Adjacency list of vertex 0 -> 4 -> 1 

Adjacency list of vertex 1 -> 4 -> 3 -> 2 -> 0 

Adjacency list of vertex 2 -> 3 -> 1 

Adjacency list of vertex 3 -> 4 -> 2 -> 1 

Adjacency list of vertex 4 -> 3 -> 1 -> 0

6. HashMaps

HashMaps are like dictionaries in Python. They store key-value pairs. HashMaps uses a hash function to compute an index for each key, which leads to efficient retrieval and insertion.

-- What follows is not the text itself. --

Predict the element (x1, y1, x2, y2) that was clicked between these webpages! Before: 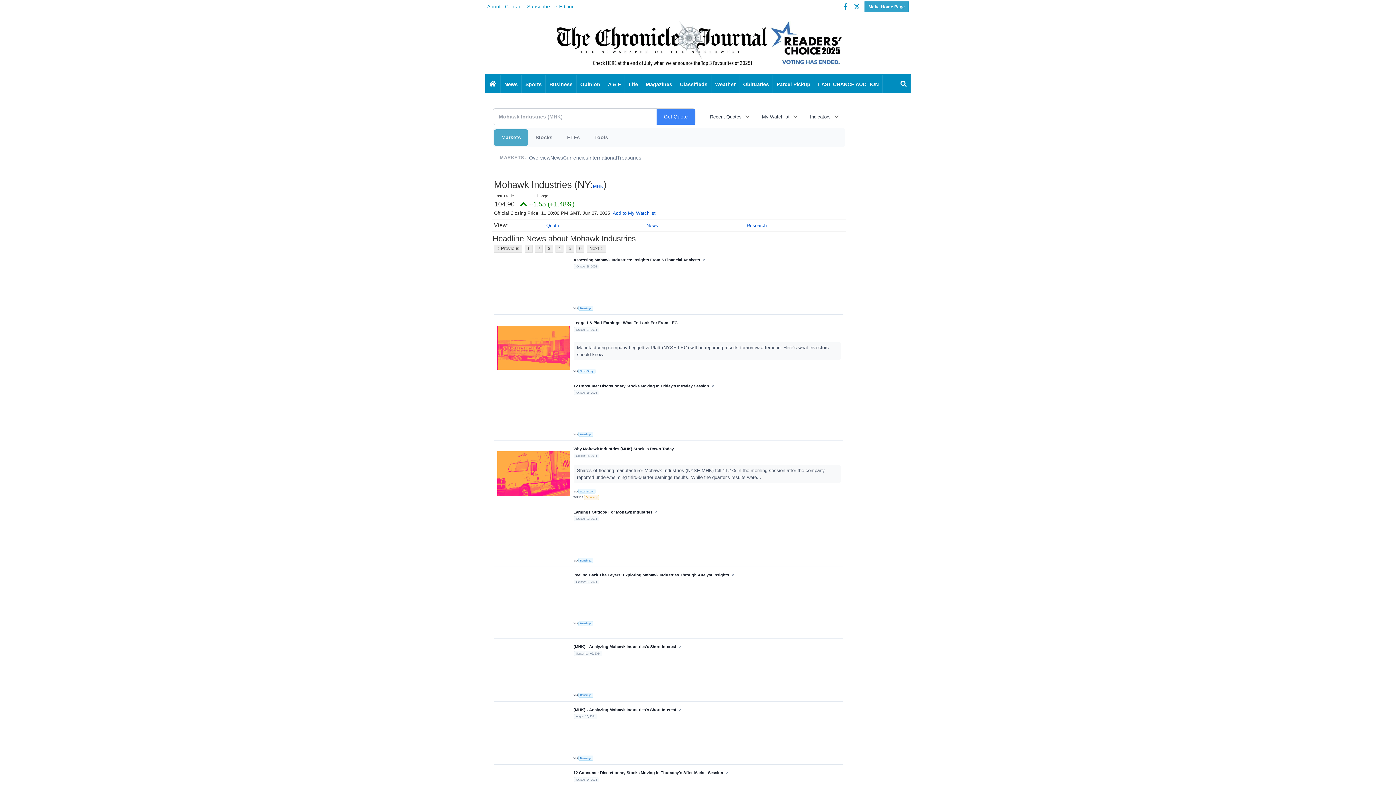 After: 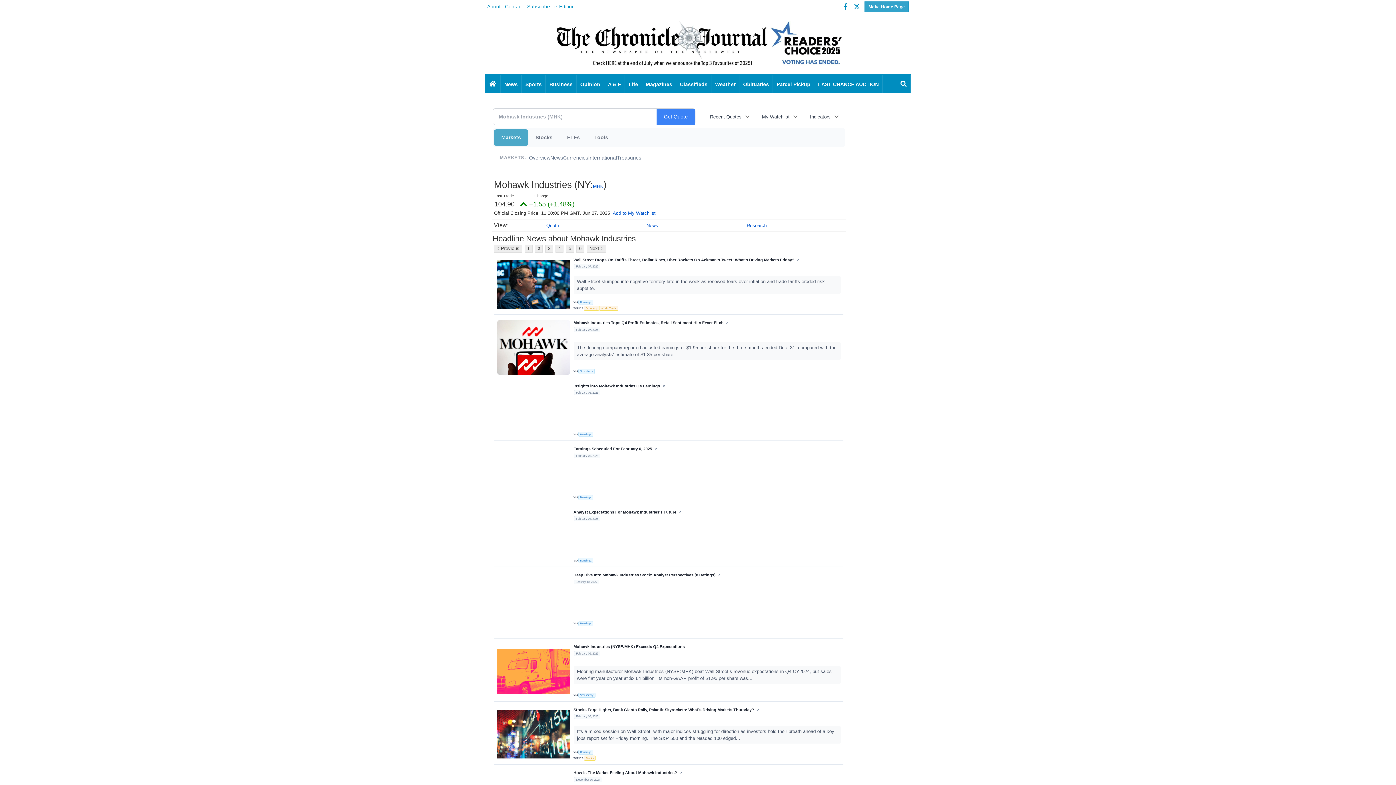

Example of a HashMap in Python

        class HashMap:
    def __init__(self, size):
        self.size = size
        self.map = [None] * size

    def _hash(self, key):
        return hash(key) % self.size

    def add(self, key, value):
        index = self._hash(key)
        if self.map[index] is None:
            self.map[index] = []
        self.map[index].append((key, value))

    def get(self, key):
        index = self._hash(key)
        if self.map[index] is not None:
            for pair in self.map[index]:
                if pair[0] == key:
                    return pair[1]
        return None

    def remove(self, key):
        index = self._hash(key)
        if self.map[index] is not None:
            for i, pair in enumerate(self.map[index]):
                if pair[0] == key:
                    del self.map[index][i]
                    return

# Example usage:
if __name__ == "__main__":
    my_map = HashMap(10)
    my_map.add("apple", 10)
    my_map.add("banana", 20)
    my_map.add("orange", 30)

    print(my_map.get("apple"))  
    print(my_map.get("banana"))  
    print(my_map.get("orange"))  

    my_map.remove("banana")
    print(my_map.get("banana"))  

The above program demonstrates the creation of a HashMap in python.

Output

10
20
30
None

Summary

Hence, in the above article, we saw all the prominent data structures in Python. Python's native data structures, including lists, dictionaries, tuples, and sets, offer a robust basis for storing and managing data in various ways. The user-defined data structures, such as stacks, arrays, queues, etc., reveal numerous avenues for creative problem-solving endeavors.